# My First Button



## joem (Aug 6, 2010)

Well after a few errors and a few rocovery of liquid I now have my first button. I'm no longer a computer gold recovery virgin.
This pic is next to a dime
thanks to everyone


----------



## jimdoc (Aug 6, 2010)

Cool,now you need to put that one away to save.
Or get some more and melt it all together for an ingot.
I sold my first gold,and wish I didn't now.I am trying to 
save all I process from now on.And get spending money
from the base metal scrap and wire,and whole boards.

Jim


----------



## Barren Realms 007 (Aug 6, 2010)

.30 grams, good work there.


----------



## philddreamer (Aug 7, 2010)

Hey Joe, that's a beatiful first baby! Congratulations!

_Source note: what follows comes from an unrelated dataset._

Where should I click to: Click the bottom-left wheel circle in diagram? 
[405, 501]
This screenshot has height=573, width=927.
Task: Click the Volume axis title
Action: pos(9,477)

Barren I'm OK, I just got back from CA. I have the gold, but haven't processed yet. I sluiced & got 6 dwt, plus bought another 4 dwt., so I came back with 1/2 oz. It was a good trip. Might go back late sept. We'll see.  

Phil


----------



## Barren Realms 007 (Aug 7, 2010)

philddreamer said:


> Hey Joe, that's a beatiful first baby! Congratulations!
> 
> Barren I'm OK, I just got back from CA. I have the gold, but haven't processed yet. I sluiced & got 6 dwt, plus bought another 4 dwt., so I came back with 1/2 oz. It was a good trip. Might go back late sept. We'll see.
> 
> Phil



Excellent.
8)


----------



## darshevo (Aug 7, 2010)

Thats a bee-you-ti-ful shiny! Congrats!

-Lance


----------



## joem (Sep 28, 2010)

I finally remembered to bring my nugget with me where I sell my scrap karat gold. they tested it and it came back .3 grams of 22k.
Not bad for my first try even with my bumbling mistakes. 
and for all those new members ...just follow lasersteve's videos.


----------



## gotthebug2 (Sep 29, 2010)

Congrats Joem 8) ;
I agree with you on following the videos and reading.
Hopefully soon my first button will appear.


----------